◆ Exercise details:
Filter the material, keeping only lines with the word "Image".

◆ Extracted data:
/---
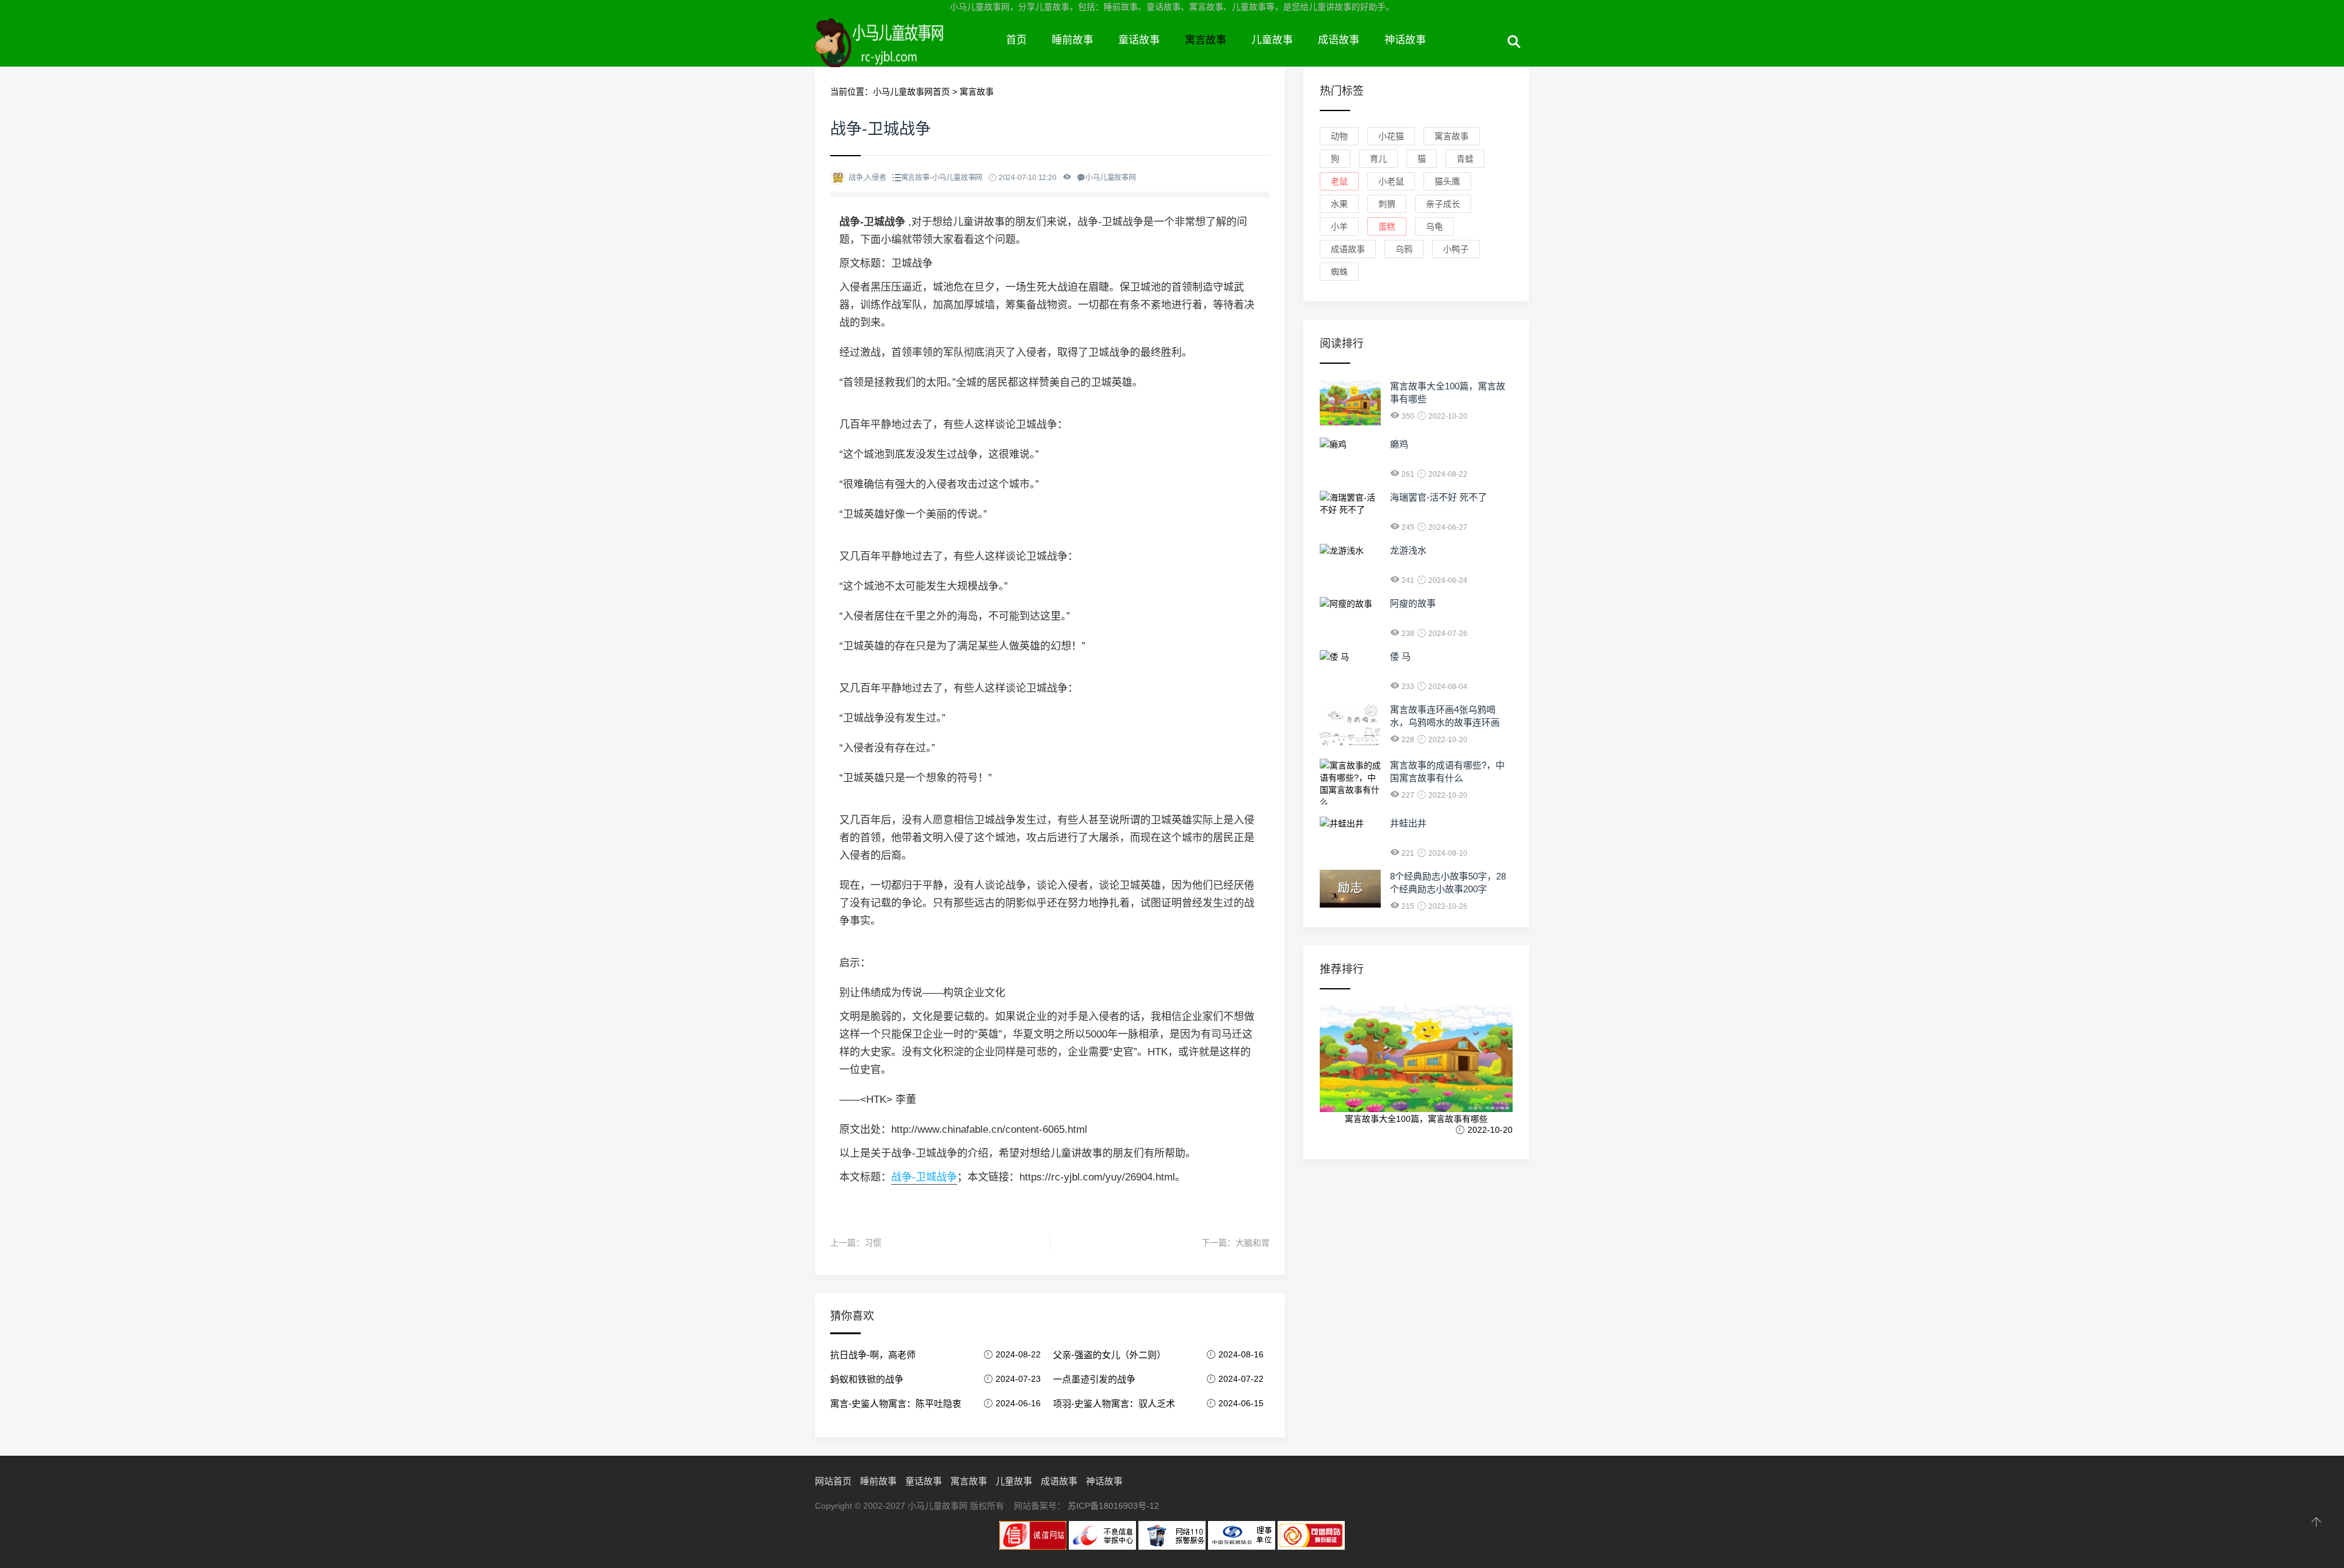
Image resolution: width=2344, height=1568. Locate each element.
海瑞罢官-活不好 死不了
\---
/---
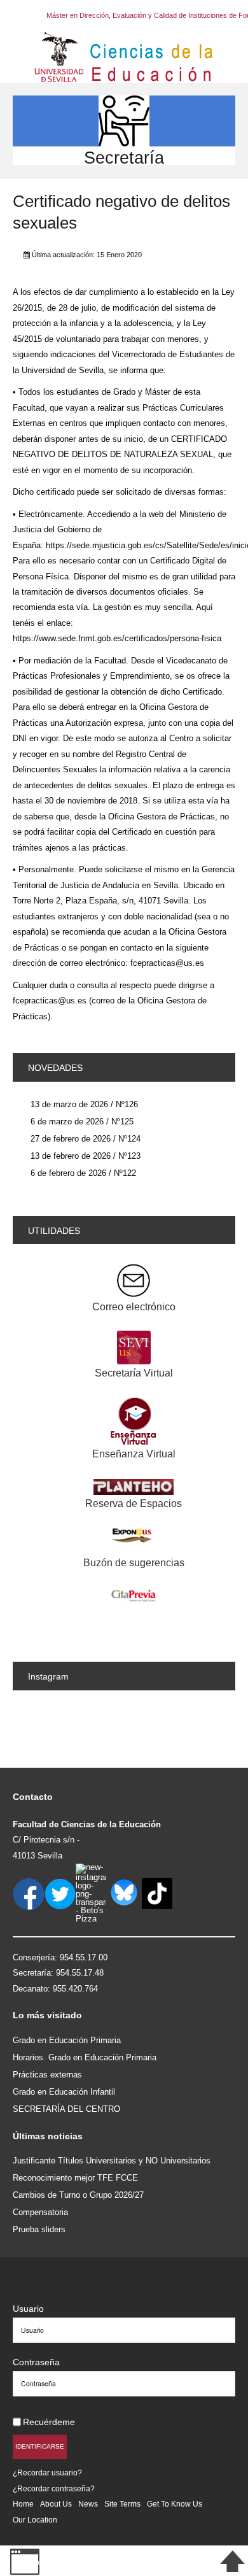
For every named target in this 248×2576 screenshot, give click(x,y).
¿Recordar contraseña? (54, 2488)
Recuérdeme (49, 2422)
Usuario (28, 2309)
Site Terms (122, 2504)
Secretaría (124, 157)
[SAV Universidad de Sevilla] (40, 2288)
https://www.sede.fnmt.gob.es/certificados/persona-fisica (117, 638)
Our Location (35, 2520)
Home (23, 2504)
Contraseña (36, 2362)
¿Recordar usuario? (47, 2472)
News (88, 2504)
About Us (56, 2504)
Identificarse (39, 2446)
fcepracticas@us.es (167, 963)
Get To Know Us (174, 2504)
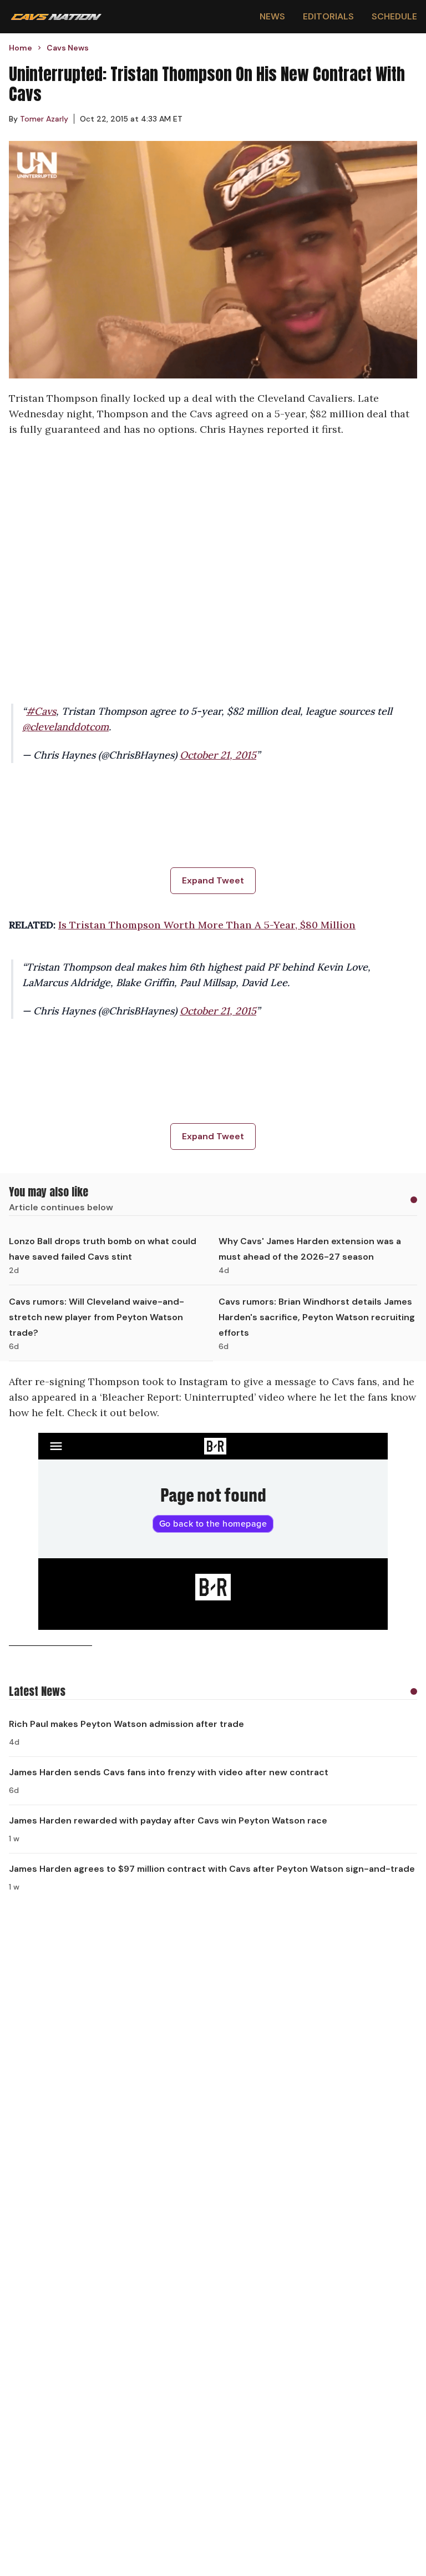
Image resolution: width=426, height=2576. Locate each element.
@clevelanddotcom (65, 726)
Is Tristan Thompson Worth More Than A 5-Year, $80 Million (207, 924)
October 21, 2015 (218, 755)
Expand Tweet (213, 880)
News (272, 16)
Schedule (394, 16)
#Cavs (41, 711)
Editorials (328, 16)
\---
◆ Response area:
Image resolution: width=2344, height=1568. Locate each element.
Image resolution: width=426, height=2576. Locate each element.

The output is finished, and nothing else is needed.